Um consumo que atinge já crianças, mas sobretudo profissionais expostos às exigências do trabalho intensivo e exaustivo. Na verdade, o stresse profissional associado à crise tem feito vítimas um pouco por todo o mundo. O caso mais visível serão, sem dúvida, os 25 suicídios ocorridos entre funcionários da France Telecom nos últimos cerca de dois anos. Mas outros há, ainda que em menor escala. De tal ordem que a revista “Economist” já classificou a infelicidade no trabalho — que cresce a olhos vistos — como a nova epidemia das economias ocidentais.

Na verdade, os receios dos trabalhadores inquiridos pela Randstad espanhola são comuns a tantos outros espalhados pelo mundo inteiro. Não é que tema o peso das responsabilidades. O que temem é ser forçados a tomar posturas como ter de despedir colegas, por exemplo.

De olhos postos na realidade francesa que a partir de Fevereiro de 2010 terá em todas as grandes empresas planos anti-stresse (a medida deverá abranger cerca de 2500 organizações), muitas empresas por todo o mundo estão já a apoiar os seus colaboradores a minimizar o impacto destes tempos mais adversos e mais exigentes sob o ponto de vista laboral.

Portugal não é excepção. Pedro Oliveira, director da Albenture, uma empresa especializada na prestação de serviços de ajuda à conciliação da vida pessoal e laboral, defende que “a palavra crise converteu-se numa obsessão da qual se torna difícil desligar, com reflexos no campo das relações pessoais e laborais”. Diz o especialista que “aumenta a tensão e a irascibilidade, diminui a concentração e o rendimento dos trabalhadores e, o que é pior, afecta a sua qualidade de vida e a saúde, chegando nalguns casos a provocar problemas de saúde como transtornos digestivos, alterações do sono, depressão, irritabilidade ou agressividade”.

Para travar esta onda, o especialista argumenta que muitas empresas têm vindo a recorrer à Albenture para ajudar os seus colaboradores, colocando ao seu dispor especialistas financeiros para os ajudar a reorganizar as suas economias domésticas, ou psicólogos para os ajudar a ultrapassar eventuais estados de stresse, ansiedade ou depressão. Medidas que Pedro Oliveira diz serem muito apreciadas pelos colaboradores.
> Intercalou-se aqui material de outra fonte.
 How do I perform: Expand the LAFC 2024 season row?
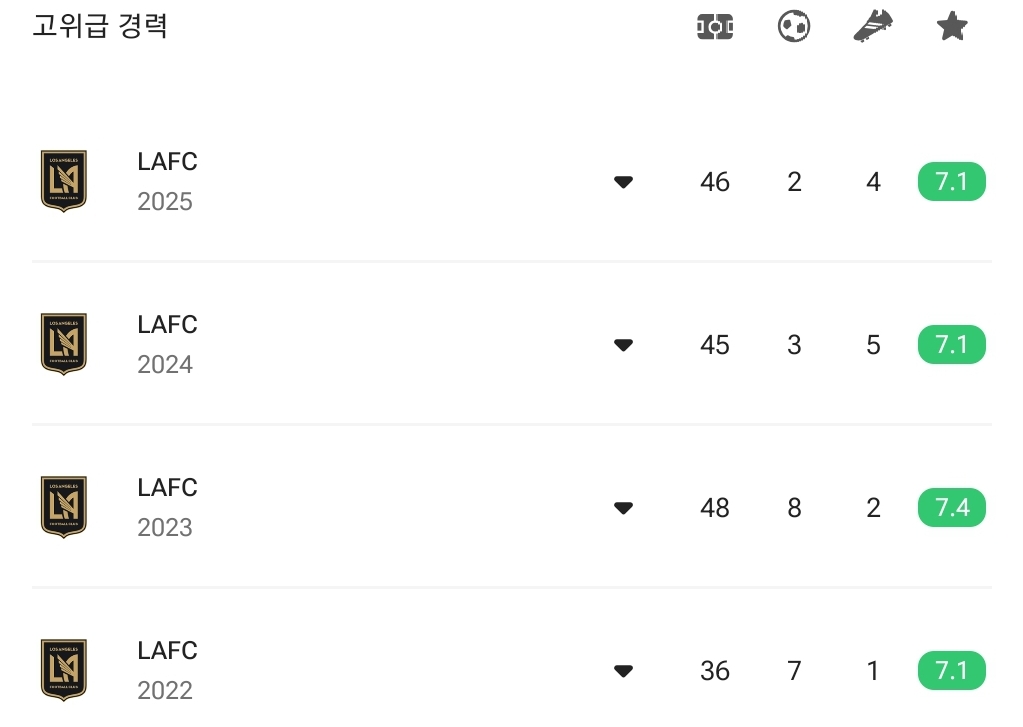623,345
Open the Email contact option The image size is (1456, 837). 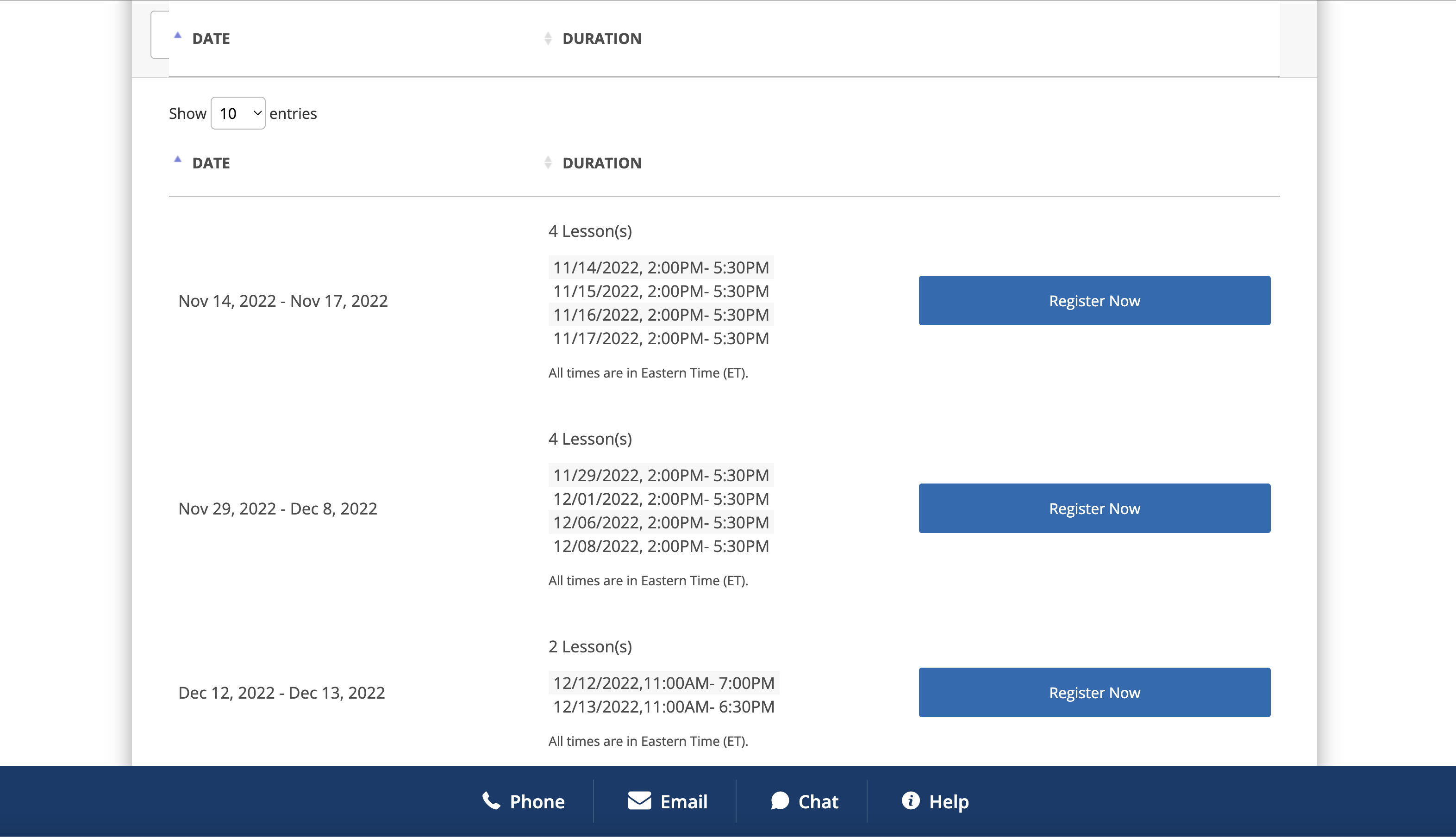coord(683,801)
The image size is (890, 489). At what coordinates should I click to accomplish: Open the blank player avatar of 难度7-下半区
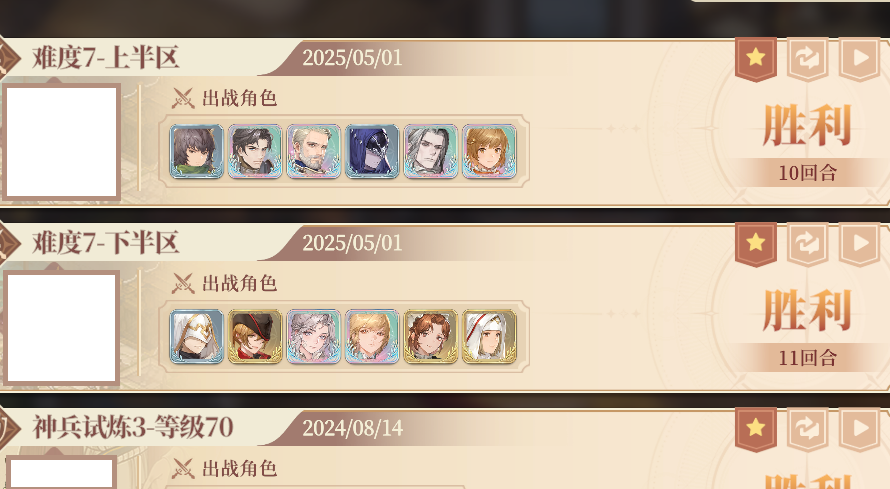click(61, 328)
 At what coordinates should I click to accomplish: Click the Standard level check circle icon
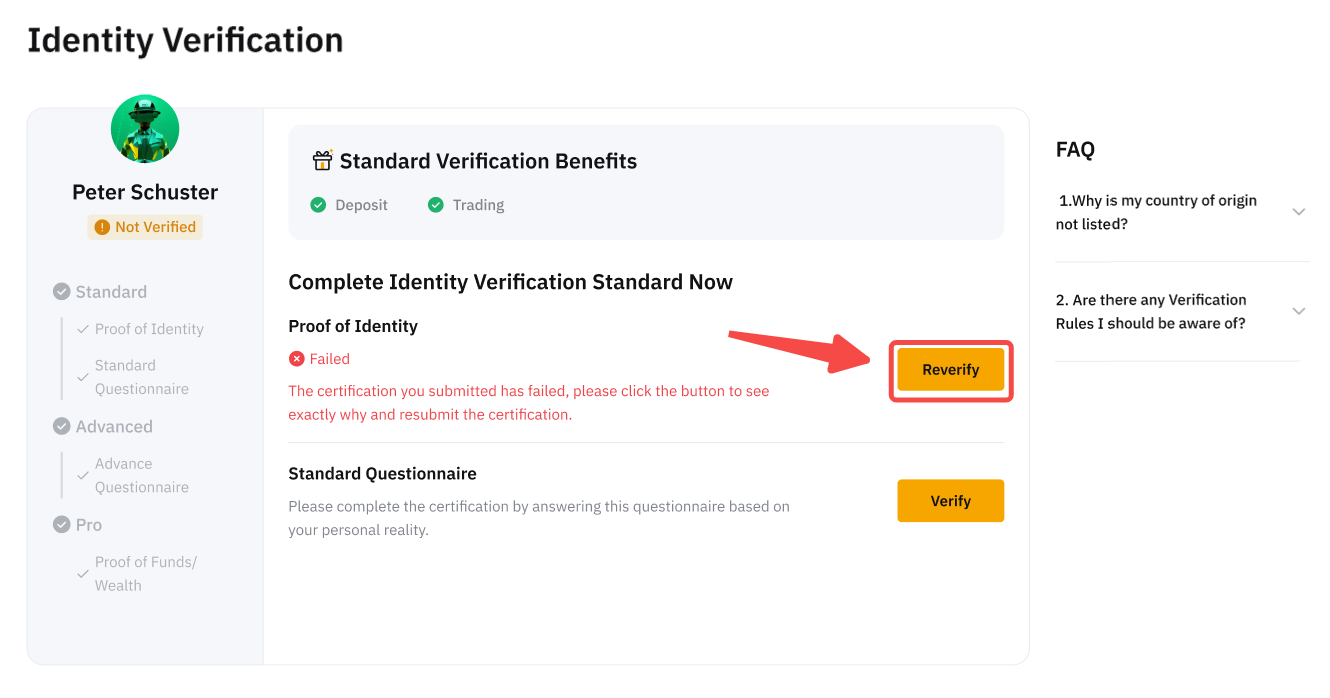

Mas para os psicólogos o papel das empresas e dos gestores tem de ir além disto. Os números não podem e não devem sobrepor-se às pessoas e esta é uma regra que ainda continua a falhar nas políticas de gestão de muitas organizações. O psiquiatra Daniel Sampaio alerta para que as mudanças organizacionais devem ser feitas sempre que necessário, mas devem ter sempre em conta as pessoas. E o especialista vai ainda mais longe, defendendo a necessidade da promoção da saúde mental no seio das empresas, através da criação de unidades de intervenção em crise e de psicólogos nas organizações que estejam aptos a apoiar os colaboradores a gerir qualquer situação disfuncional relacionada com o trabalho.

Virar as costas a um cargo de chefia para se salvaguardar da pressão e do stresse é apenas uma das atitudes possíveis entre os colaboradores. Mas nem mesmo esta postura de salvaguarda está isenta de problemas. É que uma recusa a uma promoção pode ser mal encarada pela chefia e como consequência tazer novos atritos ao colaborador que se vê assim ‘entre a espada e a parede'. Caso para dizer que nos dias que correm, não ter emprego é muito mau, mas colocando os olhos nos exemplos da France Telecom, é bem verdade que ninguém trabalha para morrer.